First of all, I want to say "Thank You" to each of my readers who leave a comment at the end of my posts. Your comments add to the body of my posts. Thank you. Your comments expand my thoughts. I appreciate your sharing of your feelings and thoughts on what I write.
I do not mind having your comments express a difference of opinion. I don't expect everybody to agree with my thoughts and feelings. The world would be a dull place if we were all alike. Differences make me think about things in a different light. I have no problem accepting our differences of opinion. Being a Saggittarian, I even thrive on our differences.
With my topic of incest, I expect feelings to sometimes be expressed quite strongly. I have no problem with that. You should have strong emotions about incest and the perpetrators. Those strong emotions are what will help us to stop child sexual abuse. I want you to feel strongly when I write my posts about incest.
When I write about my spiritual beliefs, I know that some people will disagree. That is fine too. I know that my spiritual beliefs are possibly disturbing to some people because their beliefs are different. My spiritual beliefs are pretty broad for some people and I know that. I am ok with that. I do not expect everyone to agree with me. That is ok.
What I do expect is that if you disagree with me and you express that disagreement, do it with respect for me and for my readers. I resently got a series of three comments from a person who left a comment that was very judgmental and attacked the organization that I talked about in the post. I published the first comment but I rejected that next two. As the writer of this blog, I have that right.
I know that my beliefs are different than a lot of people. I am ok with being different. I am not ok with being told that I am going to Hell for those beliefs. I am not ok with a personal attack on me or those that I write about. All those type of comments do is spread more venom and hatred in the world. I will not allow my blog to be a part of spreading hate in the world. Expressing anger at a person because of his/her actions is not the same thing as bigotry. Bigot according to the dictionary is "One intolerant of or prejudiced against those of differing religious beliefs, political opinion, etc." (The Doubleday Dictionary For Home, School, and Office, Doubleday & Company, Inc., 1975, page 70).

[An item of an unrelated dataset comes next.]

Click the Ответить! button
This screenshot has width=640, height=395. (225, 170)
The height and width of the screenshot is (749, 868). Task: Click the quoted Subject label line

I will not be a part of spreading more hatred into the world. Please be honest and respectful with your comments. Do not attack another person or organization. If you disagree that strongly with my view points, you have the choice to not visit my blog again. Express your opinions and your feelings, just don't attack me with those opinions and feelings. That is abuse and I am not the child who couldn't protect herself. I will protect myself and my readers from your hurtful words.
If you are one of my readers who is a survivor of any form of childhood abuse and are angry at your perpretrators, I am not asking that you monitor your feelings. I know how that anger can feel. That is not what this article is talking about. If you are angry with your perpretrator, feel free to say so in your comments. I want this blog to be a help in your healing. I am not asking you to pretend that you are ok when you are not. I am asking for honesty in your feelings if you choose to leave a comment on something that I have written. You can express feelings without the use of vulgar language. I want my readers who are survivors to feel free to express their feelings. Again, I want to tell you that you are not the ones that this article is written about. You are the reason that I write to share my experience of recovery and hope for a better life. As a survivor, you have the right to have a better life.